Another question: in the counties of this country which immediately abut the border with Mexico, how many of the citizens there are actively against strengthening the integrity of our southern border? I mean people who actually live and work there, not the ones who come in especially to “help” the aliens.

3 comments:

Papa Ray said...

I have only seen groups that are helping the illegals in California. But to be honest, I don't know for sure.

What I do know for sure is that cameras were tried on the Canadian border and either through contractor fraud or inferiour cameras most of them are not functioning.

Perry is determined to ride the immigration issue to re-election. But most voters in Texas will remember that he has been asked and asked to do something about it for years and didn't do much of anything.

Yep, its the right wing neo-con Texans that are leading this charge.

But, not the cameras, we want a hundred foot high fence that goes into the ground a hundred feet and that is electrified and surrounded by popup-mines that spray the worse mace ever made.

Oh, We also want the illegals to build it for us. Chuck at tcoverride suggested that almost a year ago and it still sounds good to me.

Papa Ray

Wally Ballou said...

When I was in Costa Rica a few years ago, there was a lot of hand-wringing about illegal immigration there. Costa Rica is the economically free-est and the most properous country in Central America (coincidence?). Their vast national parks were suffering from the depredations of Nicaraguans who illegally immigrate and set up slash-and-burn homesteads.
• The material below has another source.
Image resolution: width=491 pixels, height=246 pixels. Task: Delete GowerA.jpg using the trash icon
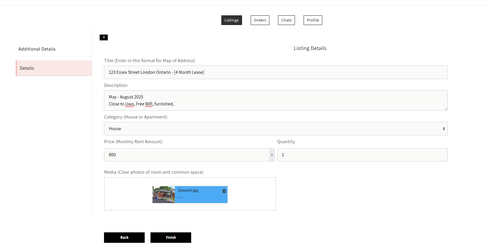tap(224, 191)
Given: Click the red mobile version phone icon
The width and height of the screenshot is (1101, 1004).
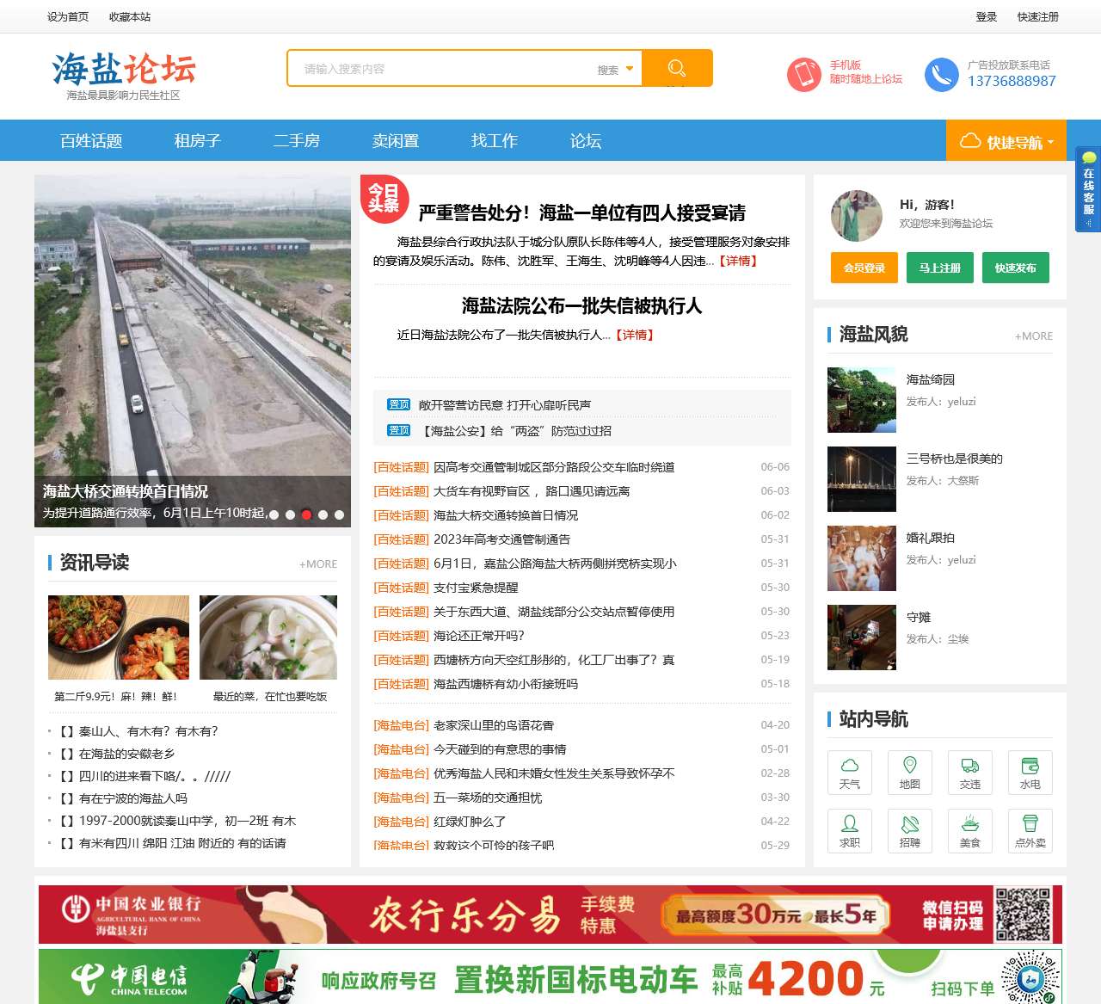Looking at the screenshot, I should click(x=804, y=74).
Apparently there are a lot of right-wing republicans there, because local sentiment was universally in favor of controlling immigration.

El Jefe Maximo said...

Folks who actually live on the border are the ones most loudly demanding that something be done.

Of course, anything that we might do to defend ourselves, or the national border, or that otherwise asserts our right to protect the existence of an American nationality, or to protect the rights of Americans to find work without having their wages undercut by illegal competition from outside, is racist, right wing, and looked down on by all right-thinking people. The good leftie is automatically to anything that smacks of nationalism.

Al-Reuters little missive about the "right-wing campaign against illegal immigration" -- is right, however, to recognize that enforcement of the laws appears to be primarily a right wing concern: that is, if they are laws concerned with protecting us. The only laws liberals appear to care about enforcing are those protecting snail darters, or those the right of the press to undercut support for the war.